● **EXERCISE DIRECTIONS**:
Everything from the line with "The width and" through the final line of the listing below must be retyped exactly, apart from the pictures.

● **SUPPLIED DATA**:

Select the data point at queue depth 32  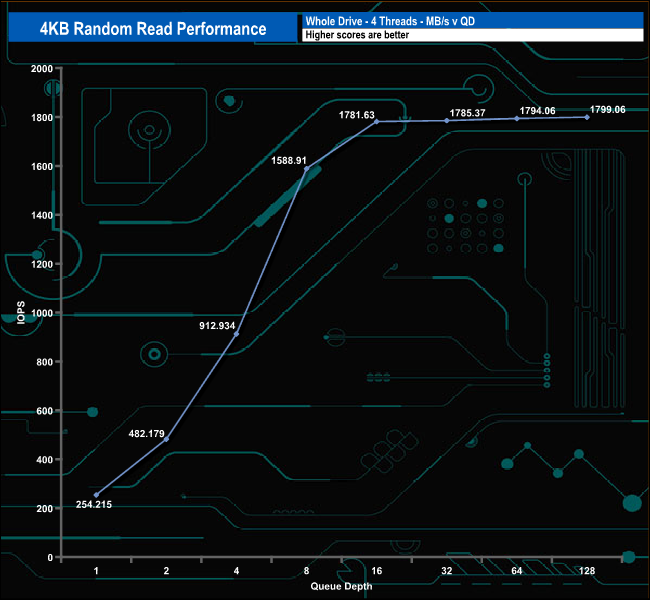click(x=447, y=120)
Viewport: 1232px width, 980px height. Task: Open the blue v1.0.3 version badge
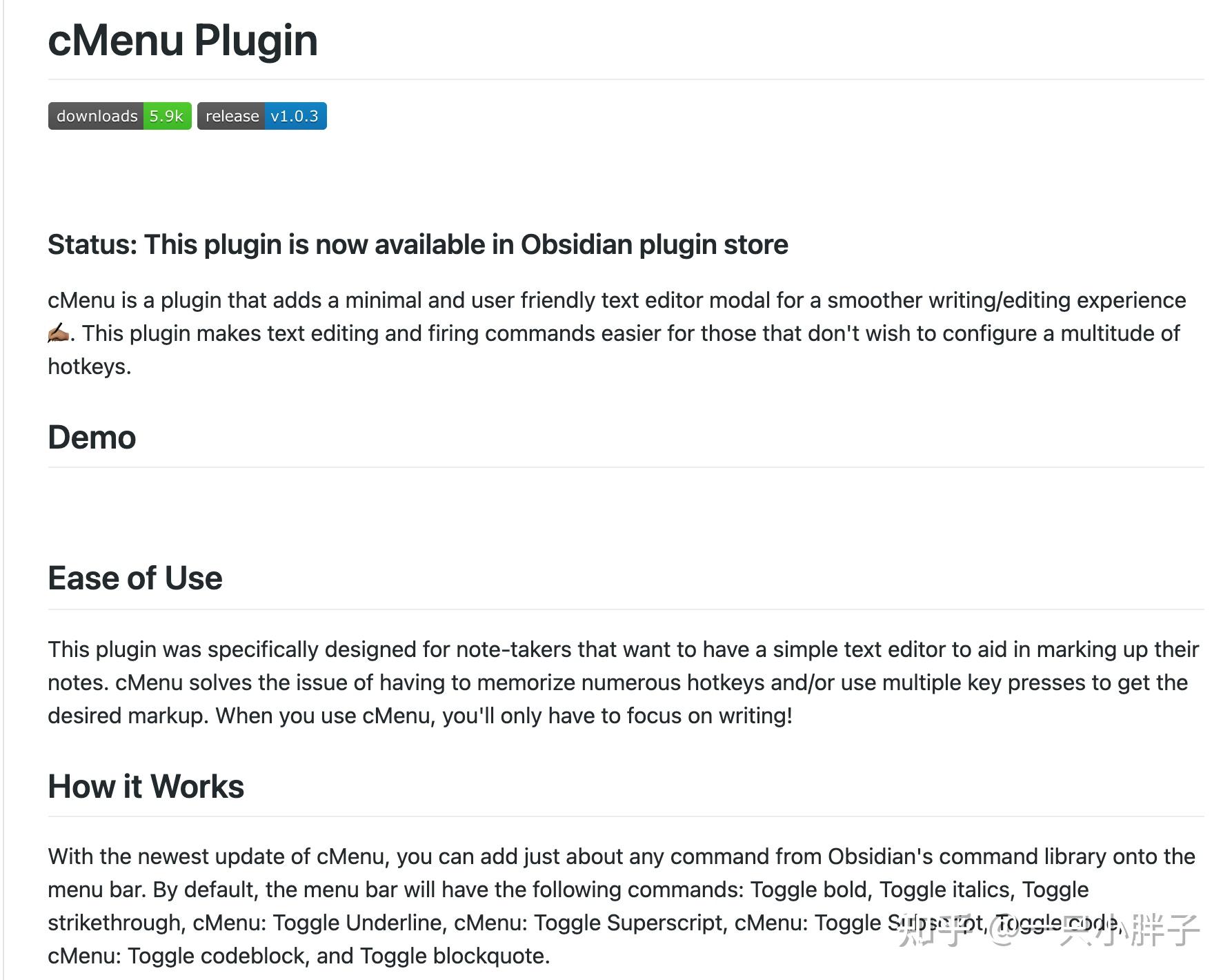tap(294, 116)
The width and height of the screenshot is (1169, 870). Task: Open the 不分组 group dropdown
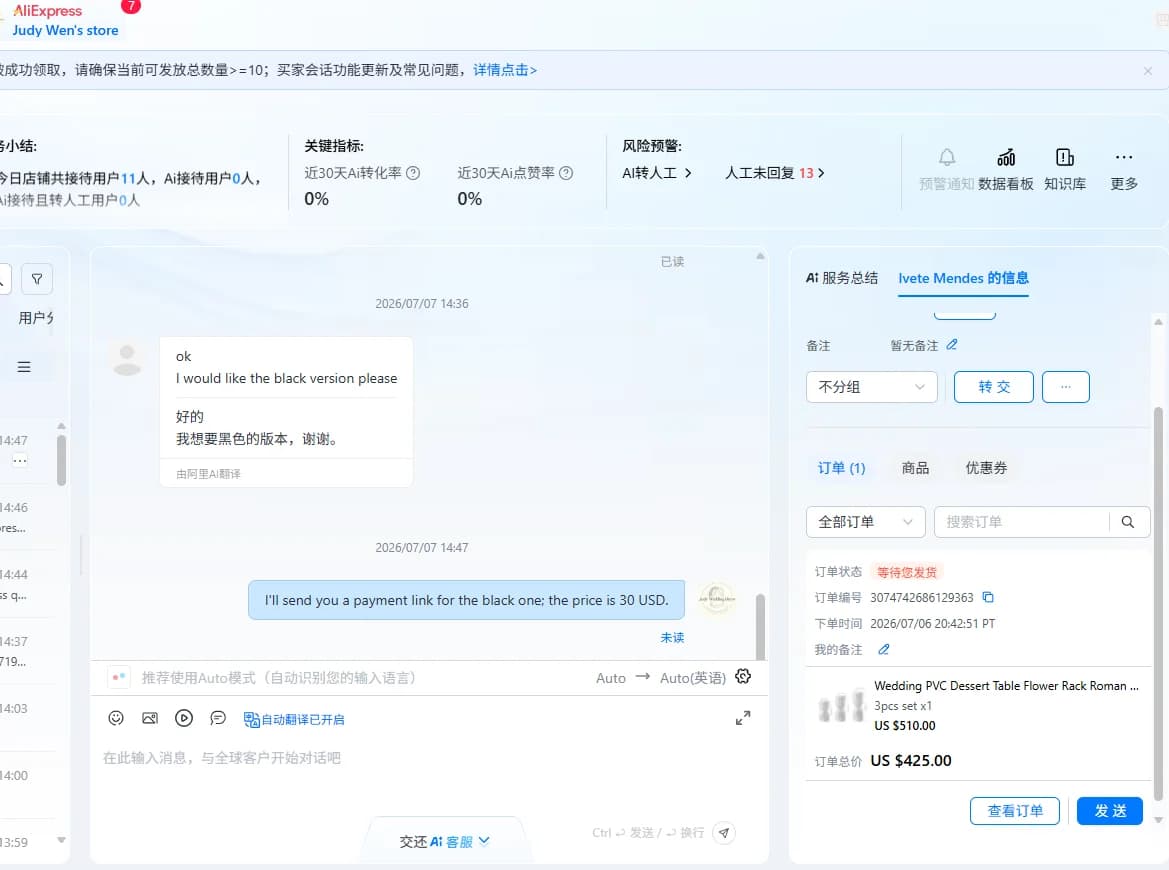(872, 387)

● **YOUR SOLUTION**:
The width and height of the screenshot is (1169, 870). Task: Open the 不分组 group dropdown
(872, 387)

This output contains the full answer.